╔══

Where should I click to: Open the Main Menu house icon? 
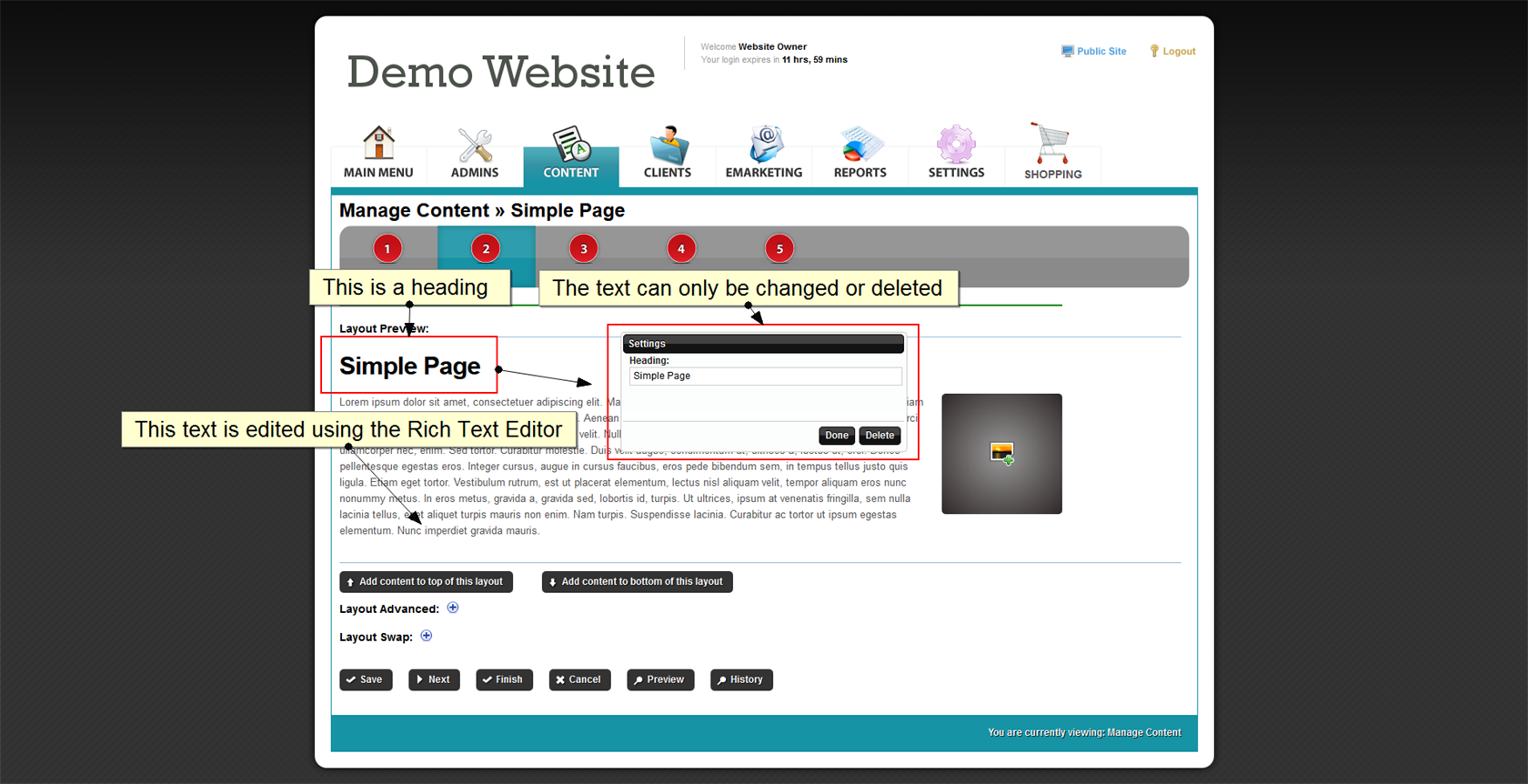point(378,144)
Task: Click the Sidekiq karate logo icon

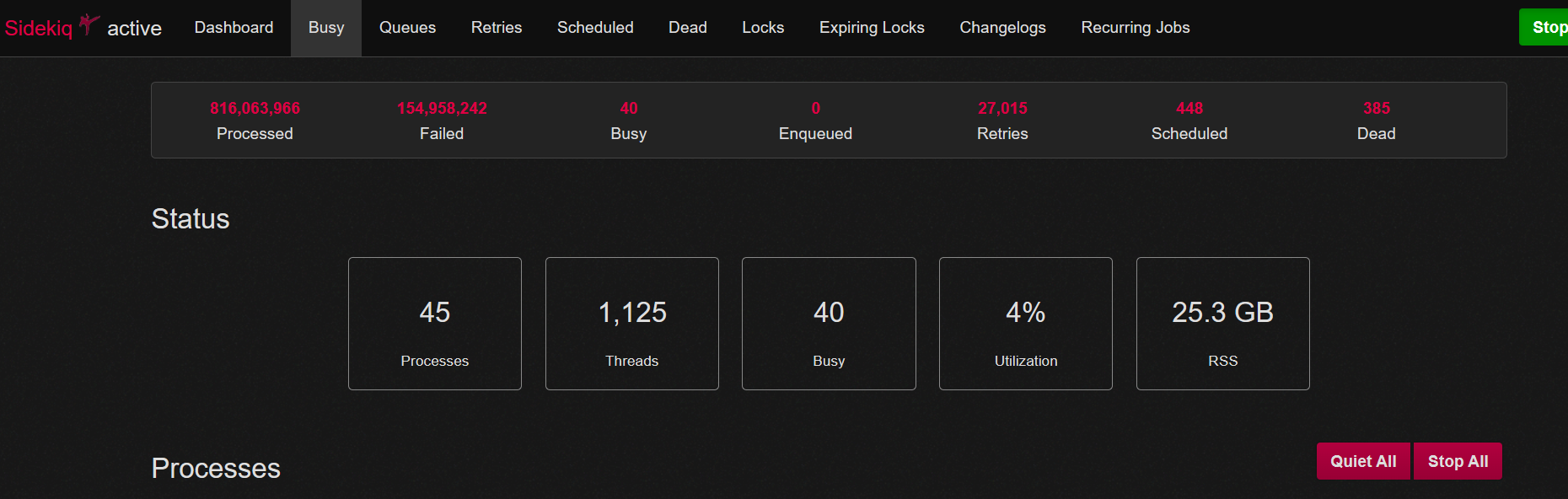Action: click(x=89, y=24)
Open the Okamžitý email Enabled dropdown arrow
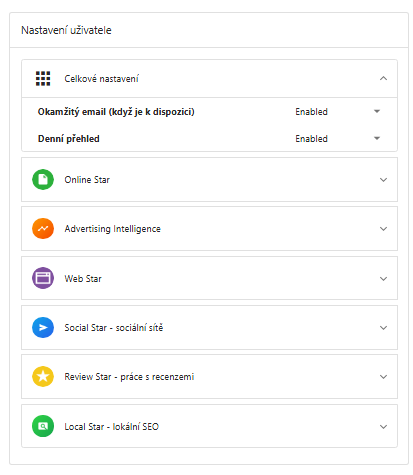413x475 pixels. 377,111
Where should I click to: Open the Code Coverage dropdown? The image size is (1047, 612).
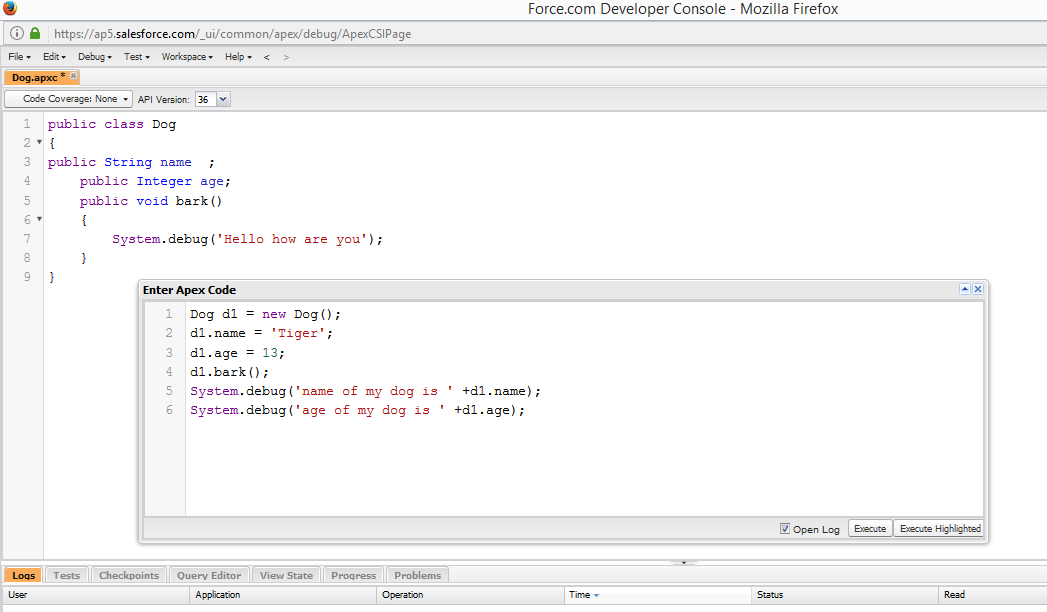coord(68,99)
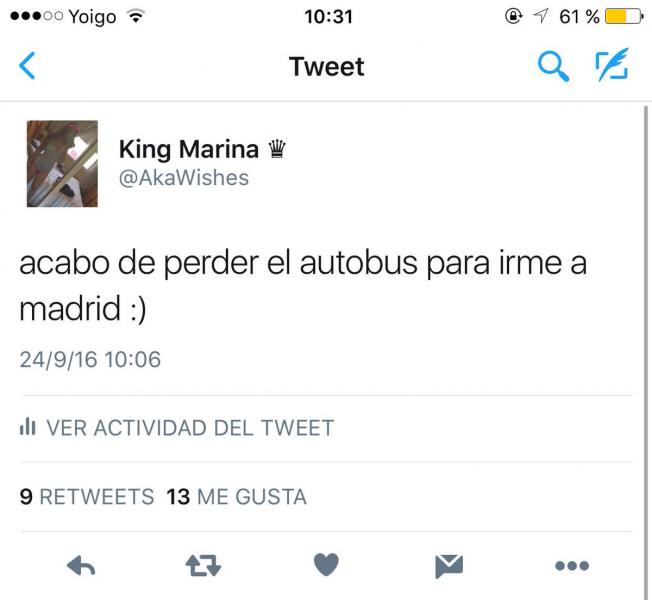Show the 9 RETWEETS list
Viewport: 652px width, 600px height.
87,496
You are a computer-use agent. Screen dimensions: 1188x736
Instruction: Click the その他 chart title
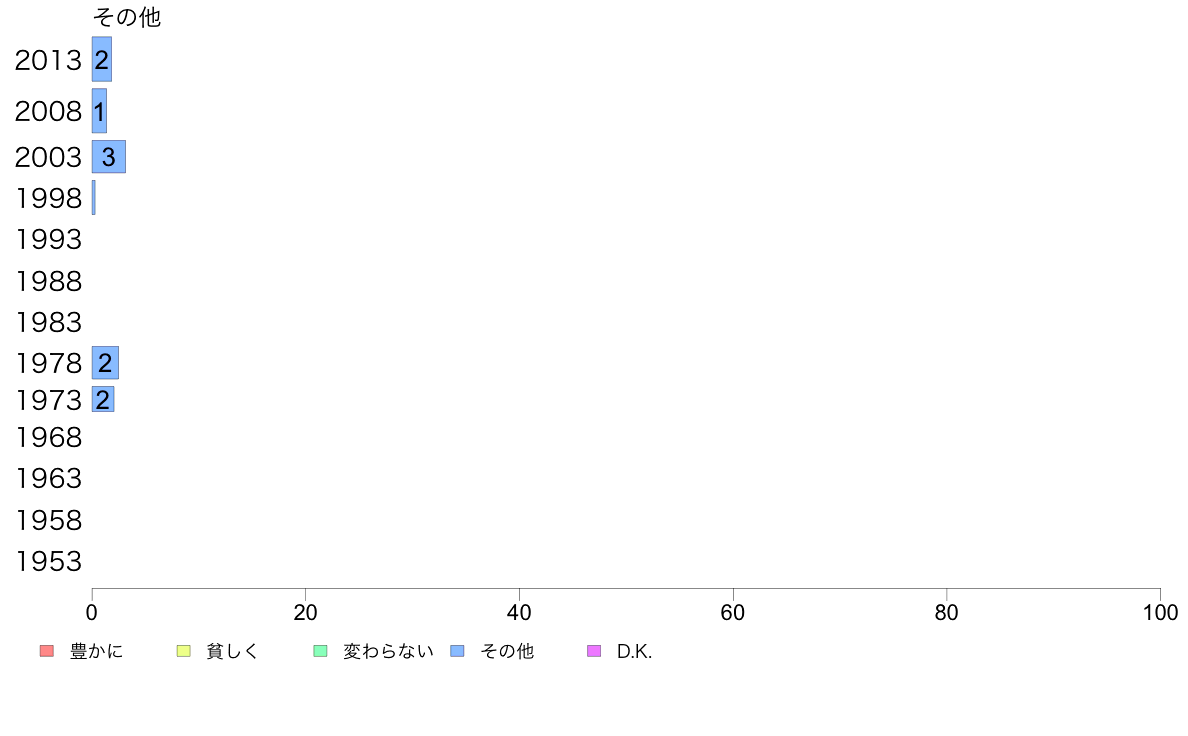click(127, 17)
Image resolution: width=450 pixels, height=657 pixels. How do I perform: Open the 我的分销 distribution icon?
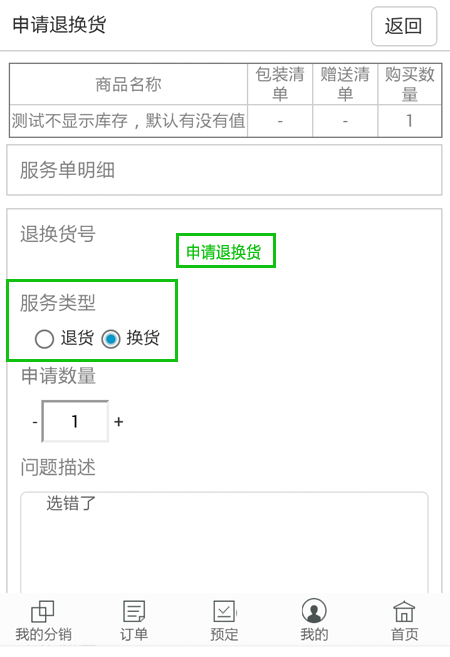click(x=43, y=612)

╚══

* PROBLEM TO SOLVE *
Since the pictures are not part of the copy, please transcribe only the lines above from the one with "Open the Okamžitý" through the one with "You are a computer-use", exactly and with both ends.

* RESULT *
Open the Okamžitý email Enabled dropdown arrow
413x475 pixels. 377,111
Where should I click to: Open the Code Coverage dropdown? The image size is (1047, 612).
coord(68,99)
Show the 9 RETWEETS list
Viewport: 652px width, 600px height.
87,496
You are a computer-use agent. Screen dimensions: 1188x736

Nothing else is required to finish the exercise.